(Item coordinate data)
——

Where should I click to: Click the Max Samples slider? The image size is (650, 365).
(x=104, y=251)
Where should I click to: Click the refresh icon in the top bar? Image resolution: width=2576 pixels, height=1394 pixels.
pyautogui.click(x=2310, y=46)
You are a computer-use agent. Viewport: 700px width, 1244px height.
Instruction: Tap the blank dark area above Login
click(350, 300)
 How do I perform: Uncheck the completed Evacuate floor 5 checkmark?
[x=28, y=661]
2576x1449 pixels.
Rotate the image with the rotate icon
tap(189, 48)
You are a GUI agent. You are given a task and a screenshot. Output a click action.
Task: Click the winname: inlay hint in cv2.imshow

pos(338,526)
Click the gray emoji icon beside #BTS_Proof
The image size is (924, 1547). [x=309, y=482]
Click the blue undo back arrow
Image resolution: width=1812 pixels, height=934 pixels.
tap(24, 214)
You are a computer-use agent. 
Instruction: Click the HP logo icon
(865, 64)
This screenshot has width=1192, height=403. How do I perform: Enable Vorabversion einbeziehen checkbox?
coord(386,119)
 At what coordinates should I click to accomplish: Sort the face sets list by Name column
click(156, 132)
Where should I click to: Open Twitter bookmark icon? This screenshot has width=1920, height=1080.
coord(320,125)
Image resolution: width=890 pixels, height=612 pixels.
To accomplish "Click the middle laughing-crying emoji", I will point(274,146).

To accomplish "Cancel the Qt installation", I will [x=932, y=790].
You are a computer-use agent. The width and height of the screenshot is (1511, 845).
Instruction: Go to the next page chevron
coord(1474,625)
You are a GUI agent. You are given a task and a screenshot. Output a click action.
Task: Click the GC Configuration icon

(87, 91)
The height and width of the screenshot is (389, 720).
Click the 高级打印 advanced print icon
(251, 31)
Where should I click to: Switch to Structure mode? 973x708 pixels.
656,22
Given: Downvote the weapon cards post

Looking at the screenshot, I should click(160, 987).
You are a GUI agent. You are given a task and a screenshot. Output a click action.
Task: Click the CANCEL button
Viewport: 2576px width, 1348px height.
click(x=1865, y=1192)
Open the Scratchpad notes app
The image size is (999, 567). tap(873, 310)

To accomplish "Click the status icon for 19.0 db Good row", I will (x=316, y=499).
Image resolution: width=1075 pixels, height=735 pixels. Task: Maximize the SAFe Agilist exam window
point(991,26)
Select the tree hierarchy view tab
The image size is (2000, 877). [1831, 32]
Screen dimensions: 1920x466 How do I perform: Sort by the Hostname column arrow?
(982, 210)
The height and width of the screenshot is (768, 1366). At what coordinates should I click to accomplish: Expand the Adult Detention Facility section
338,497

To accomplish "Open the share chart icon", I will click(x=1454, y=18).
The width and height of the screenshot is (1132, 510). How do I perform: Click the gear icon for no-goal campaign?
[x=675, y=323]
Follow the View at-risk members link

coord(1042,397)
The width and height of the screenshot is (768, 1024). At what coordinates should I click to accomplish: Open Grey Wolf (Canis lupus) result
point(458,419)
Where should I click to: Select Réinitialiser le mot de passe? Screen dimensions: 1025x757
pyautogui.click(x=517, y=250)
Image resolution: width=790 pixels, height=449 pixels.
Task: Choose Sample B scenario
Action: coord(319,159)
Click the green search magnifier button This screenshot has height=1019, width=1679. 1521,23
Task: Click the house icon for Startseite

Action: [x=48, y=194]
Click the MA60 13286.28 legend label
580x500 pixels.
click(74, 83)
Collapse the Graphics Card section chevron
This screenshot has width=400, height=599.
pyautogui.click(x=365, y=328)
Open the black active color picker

——

GIVEN EXERCISE
Retype every one of the records above verbatim, keeping each line unchanged and in its original order.

TASK OUTPUT
Where should I click to: Click the Max Samples slider? The image size is (650, 365).
(x=104, y=251)
Where should I click to: Click the refresh icon in the top bar? Image resolution: width=2576 pixels, height=1394 pixels.
pyautogui.click(x=2310, y=46)
You are a computer-use agent. Viewport: 700px width, 1244px height.
Instruction: Tap the blank dark area above Login
click(350, 300)
 How do I perform: Uncheck the completed Evacuate floor 5 checkmark?
[x=28, y=661]
2576x1449 pixels.
Rotate the image with the rotate icon
tap(189, 48)
You are a GUI agent. You are given a task and a screenshot. Output a click action.
Task: Click the winname: inlay hint in cv2.imshow

pos(338,526)
Click the gray emoji icon beside #BTS_Proof
The image size is (924, 1547). [x=309, y=482]
Click the blue undo back arrow
Image resolution: width=1812 pixels, height=934 pixels.
tap(24, 214)
You are a computer-use agent. 
Instruction: Click the HP logo icon
(865, 64)
This screenshot has width=1192, height=403. How do I perform: Enable Vorabversion einbeziehen checkbox?
coord(386,119)
 At what coordinates should I click to accomplish: Sort the face sets list by Name column
click(156, 132)
Where should I click to: Open Twitter bookmark icon? This screenshot has width=1920, height=1080.
coord(320,125)
Image resolution: width=890 pixels, height=612 pixels.
To accomplish "Click the middle laughing-crying emoji", I will point(274,146).

To accomplish "Cancel the Qt installation", I will [x=932, y=790].
You are a computer-use agent. The width and height of the screenshot is (1511, 845).
Instruction: Go to the next page chevron
coord(1474,625)
You are a GUI agent. You are given a task and a screenshot. Output a click action.
Task: Click the GC Configuration icon

(87, 91)
The height and width of the screenshot is (389, 720).
Click the 高级打印 advanced print icon
(251, 31)
Where should I click to: Switch to Structure mode? 973x708 pixels.
656,22
Given: Downvote the weapon cards post

Looking at the screenshot, I should click(160, 987).
You are a GUI agent. You are given a task and a screenshot. Output a click action.
Task: Click the CANCEL button
Viewport: 2576px width, 1348px height.
click(x=1865, y=1192)
Open the Scratchpad notes app
The image size is (999, 567). tap(873, 310)

To accomplish "Click the status icon for 19.0 db Good row", I will (x=316, y=499).
Image resolution: width=1075 pixels, height=735 pixels. Task: Maximize the SAFe Agilist exam window
point(991,26)
Select the tree hierarchy view tab
The image size is (2000, 877). [1831, 32]
Screen dimensions: 1920x466 How do I perform: Sort by the Hostname column arrow?
(982, 210)
The height and width of the screenshot is (768, 1366). At what coordinates should I click to accomplish: Expand the Adult Detention Facility section
338,497

To accomplish "Open the share chart icon", I will click(x=1454, y=18).
The width and height of the screenshot is (1132, 510). How do I perform: Click the gear icon for no-goal campaign?
[x=675, y=323]
Follow the View at-risk members link

coord(1042,397)
The width and height of the screenshot is (768, 1024). At what coordinates should I click to accomplish: Open Grey Wolf (Canis lupus) result
point(458,419)
Where should I click to: Select Réinitialiser le mot de passe? Screen dimensions: 1025x757
pyautogui.click(x=517, y=250)
Image resolution: width=790 pixels, height=449 pixels.
Task: Choose Sample B scenario
Action: coord(319,159)
Click the green search magnifier button This screenshot has height=1019, width=1679. 1521,23
Task: Click the house icon for Startseite

Action: [x=48, y=194]
Click the MA60 13286.28 legend label
580x500 pixels.
click(74, 83)
Collapse the Graphics Card section chevron
This screenshot has width=400, height=599.
pyautogui.click(x=365, y=328)
Open the black active color picker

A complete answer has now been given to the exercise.